Luís Artur ressalvou que «a região Norte foi claramente desfavorecida nos últimos anos» no que respeita aos fundos comentários, «porque nunca houve uma política regional» mas considerou que desta vez há «um reforço de 700 milhões de euros» face ao último Quadro Comunitário de Apoio (QCA).

«Esta região pode vir a ter um dos melhores Quadros Comunitários de Apoio de sempre, se o souber aproveitar», reforçou.

O social-democrata pergunta se Rui Moreira pretende continuar a «mandar bocas ou se está interessado em sentar-se à mesa com os outros parceiros e negociar» com eles projetos para o Porto, «procurando convencê-los de que vão beneficiar a cidade e a região».

O Bloco de Esquerda (BE) foi o partido que solicitou que os próximos fundos comunitários fizessem parte da ordem de trabalhos da Assembleia Municipal do Porto, embora o PSD tenha tentado, em vão, discutir a questão na sessão anterior.

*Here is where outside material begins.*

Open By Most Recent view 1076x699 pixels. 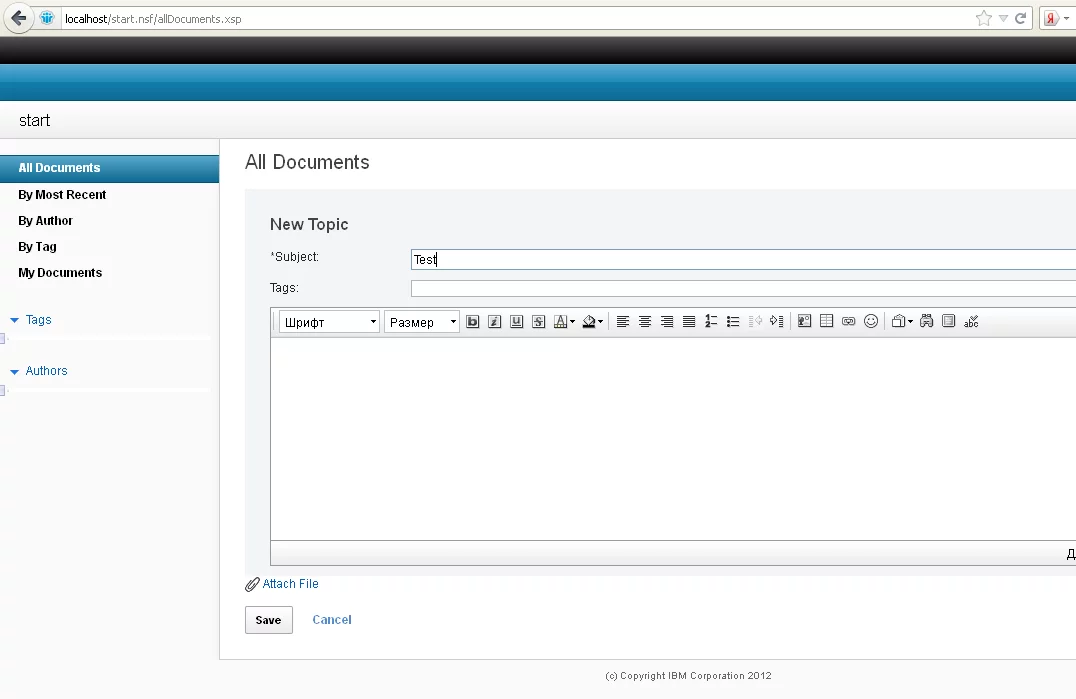coord(62,195)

Rui Moreira colocou a questão no centro das atenções mediáticas exprimindo, por mais do que uma vez, a sua preocupação com a distribuição regional desses fundos e o BE entende que a Assembleia Municipal deve «tomar posição» sobre a matéria.

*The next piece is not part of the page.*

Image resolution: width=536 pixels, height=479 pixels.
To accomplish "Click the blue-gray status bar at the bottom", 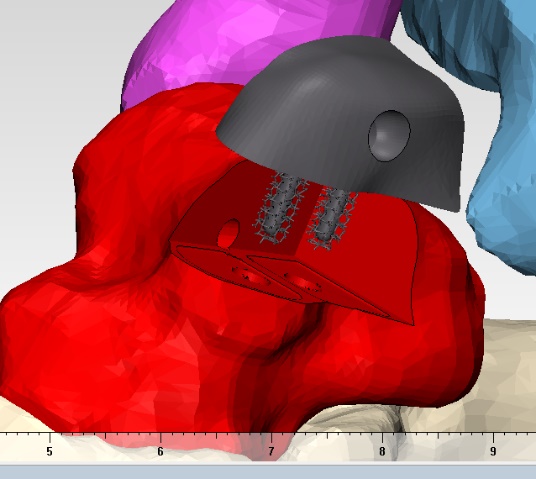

Os bloquistas tencionam apresentar, por isso, «uma moção» na qual propõem que se deve «inverter o rumo que tem marcado a aplicação dos fundos comunitários, em que o Porto e o Norte têm sido prejudicados», explicou à Lusa José Castro.

O deputado bloquista referiu que a região recebeu «mais de 3.000 milhões de euros entre 1997 e 2007 e apesar disso não houve criação de riqueza», o que em sua opinião «tem muito a ver com a centralização da distribuição dos fundos».

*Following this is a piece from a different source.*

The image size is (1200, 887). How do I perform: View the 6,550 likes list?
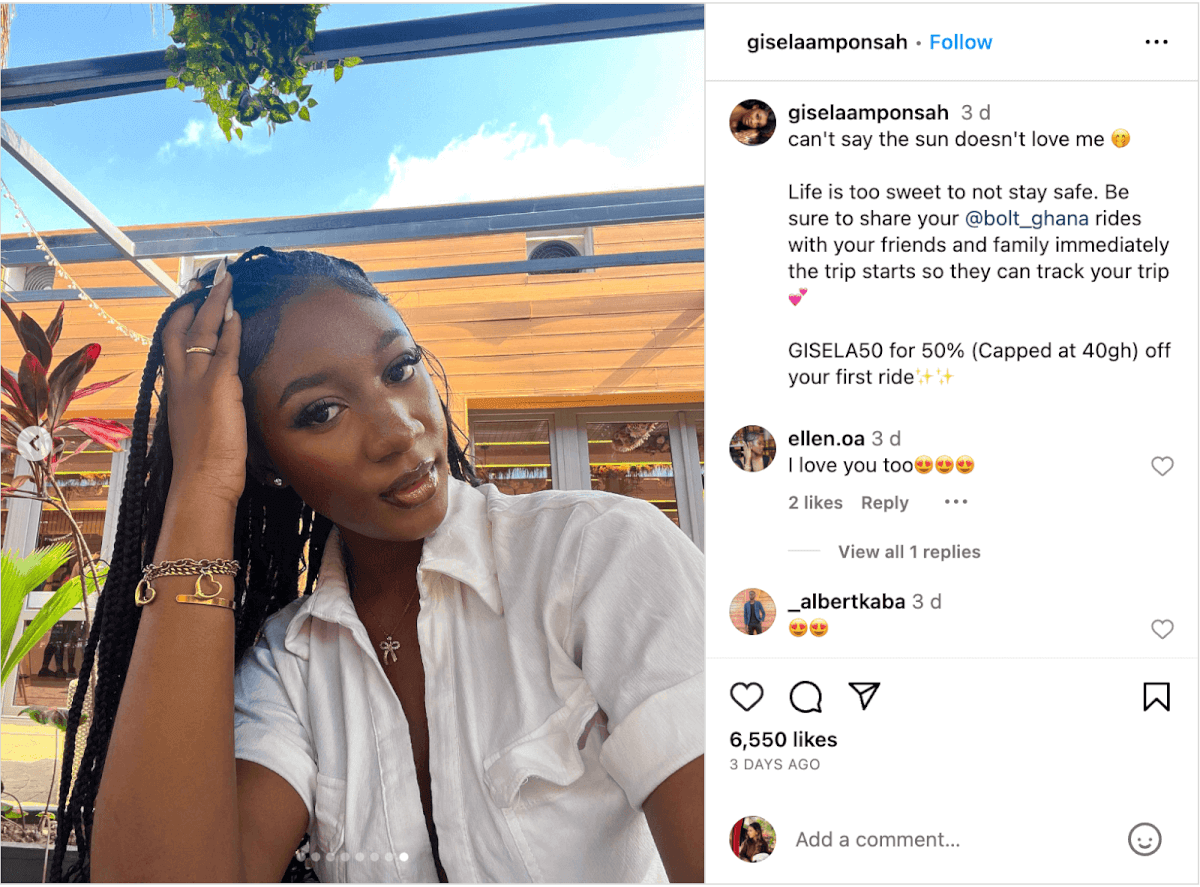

«Isso mostra como é necessária regionalização», concluiu José Castro.

O mesmo deputado defende que «o município deve ser um interveniente na definição das áreas onde os fundos serão aplicados».

O PS é de opinião que, «realmente, o Governo não se tem portado bem» nesta matéria, porque «não tem discutido com as autarquias, as regiões e o Porto».

«Achamos que a Câmara do Porto e Rui Moreira têm razão», disse Gustavo Pimenta, do PS, concordando com a ideia de que a Assembleia deve tomar «uma posição formal» crítica face ao Governo.

A CDU realça que o importante é saber «para que serve o dinheiro e em que vai ser gasto».

«Ficamos todos contentes se houver quem nos contradiga, garantindo que o Norte não vai ser prejudicado», afirmou, por sua vez, o coordenador do grupo municipal afeto a Rui Moreira, André Noronha.